5 March 2005

LIES, LIES, LIES

Norman Geras (click here) takes Geoffrey Wheatcroft to task for his piece in the Guardian today (click here – the headline “Blair still took us to war on a lie” sums up Wheatcroft perfectly) and argues, with reason, that Blair’s veracity is less important in the grand scheme of things than the effects of his actions.

But Norm concedes too much.
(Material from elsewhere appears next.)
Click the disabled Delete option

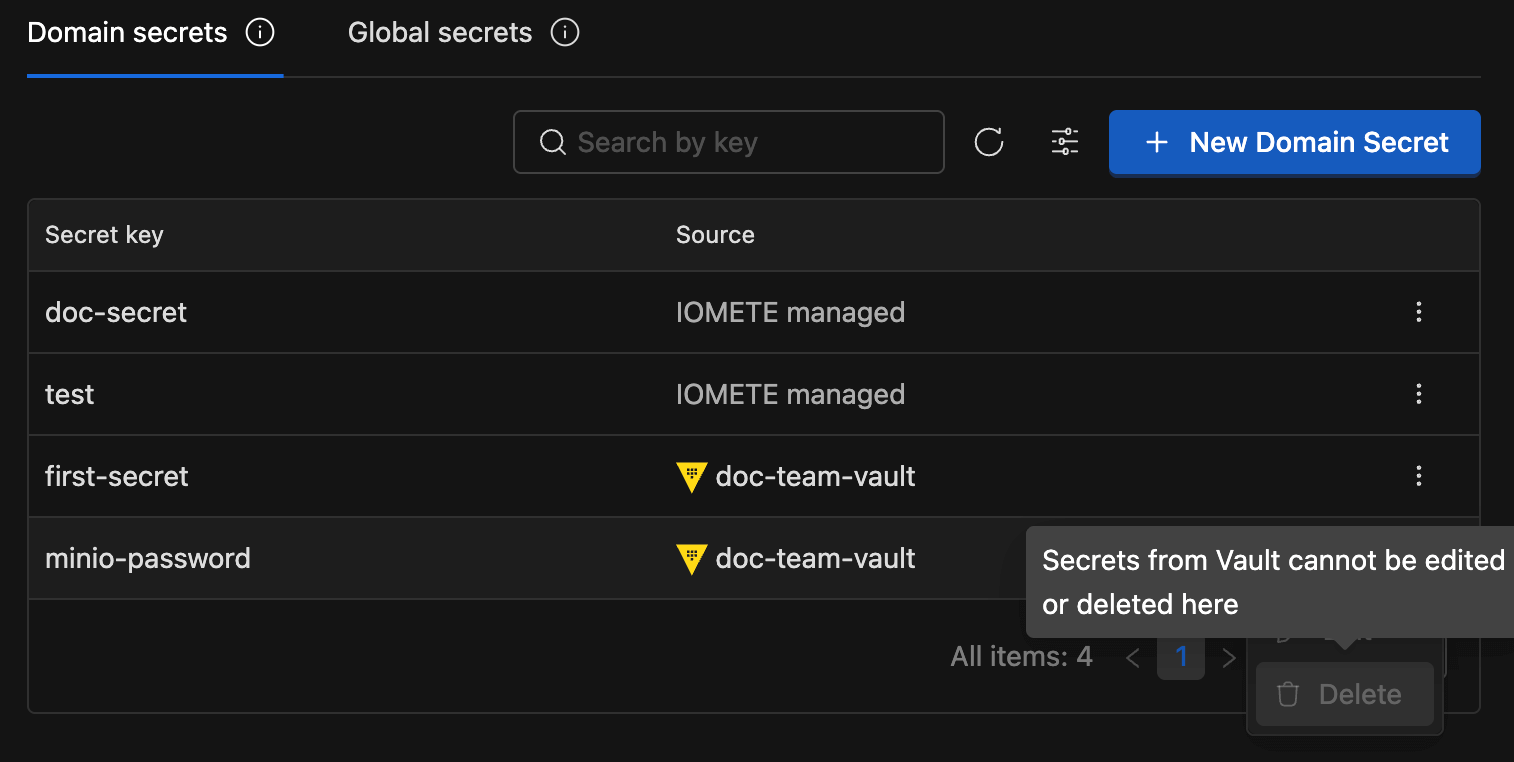tap(1343, 693)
Unlike him, I didn’t support the war – not because I thought regime change a bad idea but on the grounds that the risk of massive casualties was too great and that the US had not thought through what would happen after it got rid of Saddam.
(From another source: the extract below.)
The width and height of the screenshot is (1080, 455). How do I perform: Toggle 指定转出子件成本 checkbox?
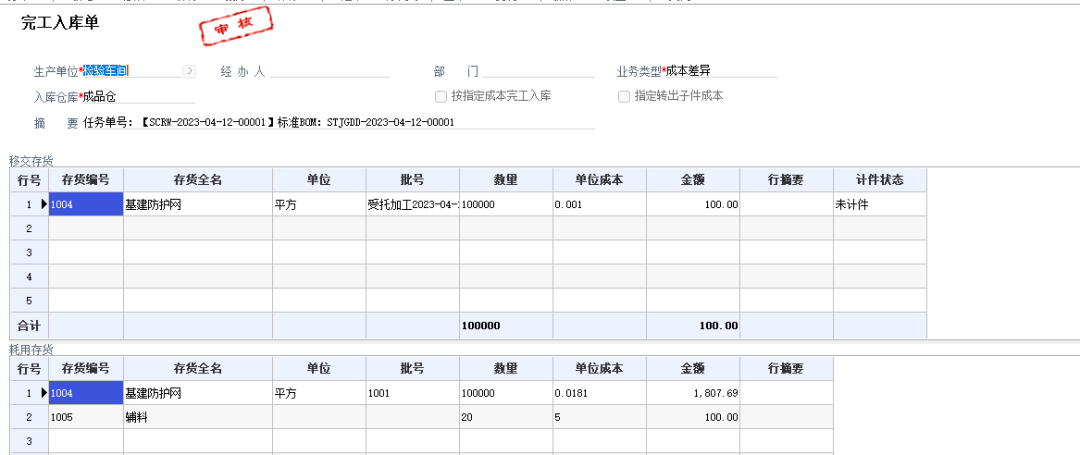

I don’t regret those judgments – but I can’t accept that it’s obvious that Blair lied in 2002-03. I have read all the reports and loads of books and articles on governmental decision-making before the war, and there is nothing that suggests other than that Blair believed Saddam had weapons of mass destruction.
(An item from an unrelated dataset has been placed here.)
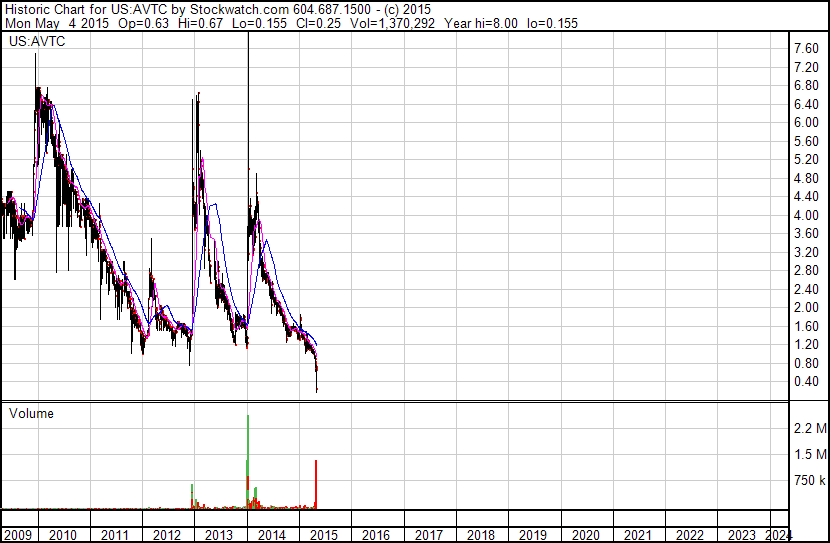Viewport: 830px width, 543px height.
Task: Click the 0.40 price axis label
Action: [x=806, y=382]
Of course, the intelligence on which that belief was based was wrong – but Blair did not know that. And if in these circumstances he seized upon WMD as a legal pretext for military action after deciding for other reasons to back Bush in getting rid of Saddam – which I suspect was the case – he wasn’t lying: he was simply using the nearest thing he thought he had to a watertight and publicly sustainable argument for the course of action he thought he ought to take.

I didn’t like it. But he was being a whole lot more honest than all those opponents of war who really just wanted to see capitalist pig Amerika given a bloody nose but actually banged on in public about the illegality of the intervention.